Maybe you see it as you walk by a hospital room, or maybe you experience it right before you discuss matters with a patient. Whether or not you realize it, prayer is a form of complementary and alternative medicine (CAM). Just as patients have a time to take their medications, they may also have a time to pray in their daily lives.
Scientists are rightfully skeptical about anything’s therapeutic benefit. Prayer’s health benefit always interested me because I feel relief from bearing my heart’s burdens through this form of conversation, but I’ve wondered whether science could ever quantify what a feeling can’t.
According to Mosby’s Dictionary of Complementary and Alternative Medicine, prayer is a “communication with the spiritual or ultimate reality, which may be understood as transcendent or immanent, and described in theistic or nontheistic terms.” This means prayer can be for the religious or nonreligious, and although it may be tied to a religion, it isn’t prejudiced toward any faith, but all-inclusive.
In terms of CAM, prayer is often viewed as a mind-body therapy to “focus on the relationships among the brain, mind, body, and behavior, and their effect on health and disease” and “often implemented by patients because of the low physical and emotional risk, the relatively low cost, and [its] ability to allow patients to take a more active role in their treatment.”1 Understanding prayer’s role in CAM is essential to gathering information about its effects.
In a 2014 study, 77 newly-diagnosed breast cancer patients reported their quality of life while using various CAM over a 6-month period. When 88% of these women used prayer as their form of CAM, as their quality of life decreased over 6 months, their stress and mood level (anger, depression, anxiety) surprisingly also decreased, which they attributed to prayer. These patients revealed that prayer allowed them to be in “control” of their efforts to fight through their cancer.2
To further emphasize the effects of prayer, another study examined cancer patients’ response to their depression when prayer was added to their daily routine. Implementation of various types of prayers (eg, thanksgiving, adoration, well-being of others) was negatively correlated with depression symptoms. Interestingly, prayers for thanksgiving were hypothesized to be mediated by familial support, but this was proven false after the experiment. Rather, rumination, or the reflection of past worst events, encouraged prayers for thanksgiving.3
In another study, around 3300 patients with a detected bloodstream infection were divided into control and intervention groups. The first names of members in the intervention group were given to a randomly selected group of individuals to pray for, even though they had no idea who those individuals were. Although the morality rates between the 2 groups were similar, the intervention group had a shorter duration of stay and fewer fevers during their stay.4
It’s clear that prayer can have some effect on depression, stress, and anxiety, but other therapeutic effects may be discovered through further study. Based on qualitative results, prayer may also provide a sense of control in patients’ lives and allow for reflection through tough times, which ultimately brings comfort. If prayer provides comfort to a patient when nothing else can, health care professionals should encourage its practice.
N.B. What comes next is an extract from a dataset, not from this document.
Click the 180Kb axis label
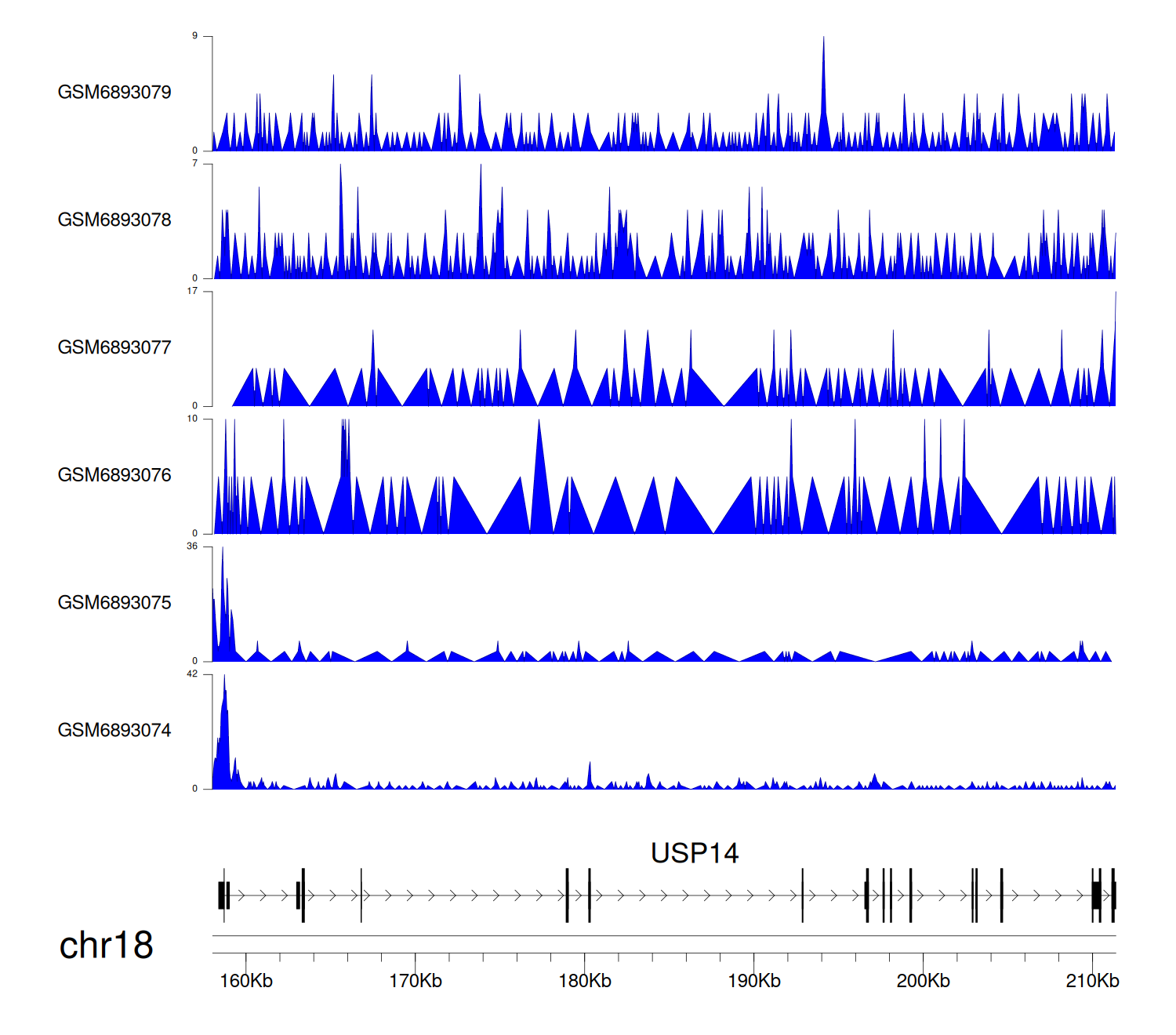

1. Wahbeh H, et al. Salivary cortisol awakening response in mild Alzheimer disease, caregivers, and noncaregivers. Alzheimer Dis Assoc Disord. 2008;22:181-183.
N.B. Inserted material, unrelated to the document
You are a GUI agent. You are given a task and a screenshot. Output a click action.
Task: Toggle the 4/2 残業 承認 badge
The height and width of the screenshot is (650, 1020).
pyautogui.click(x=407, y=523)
2. Kang DH, et al. Changes in complementary and alternative medicine use across cancer treatment and relationship to stress, mood, and quality of life. J Altern Complement Med. 2014;20(11):853-859.
3. Perez JE, et al. Types of prayer and depressive symptoms among cancer patients: the mediating role of rumination and social support. J Behav Med. 2011;34(6):519-530.
4. Leibovici L. Effects of remote, retroactive intercessory prayer on outcomes in patients with bloodstream infection: randomised controlled trial. BMJ. 2001;323(7327):1450-1451.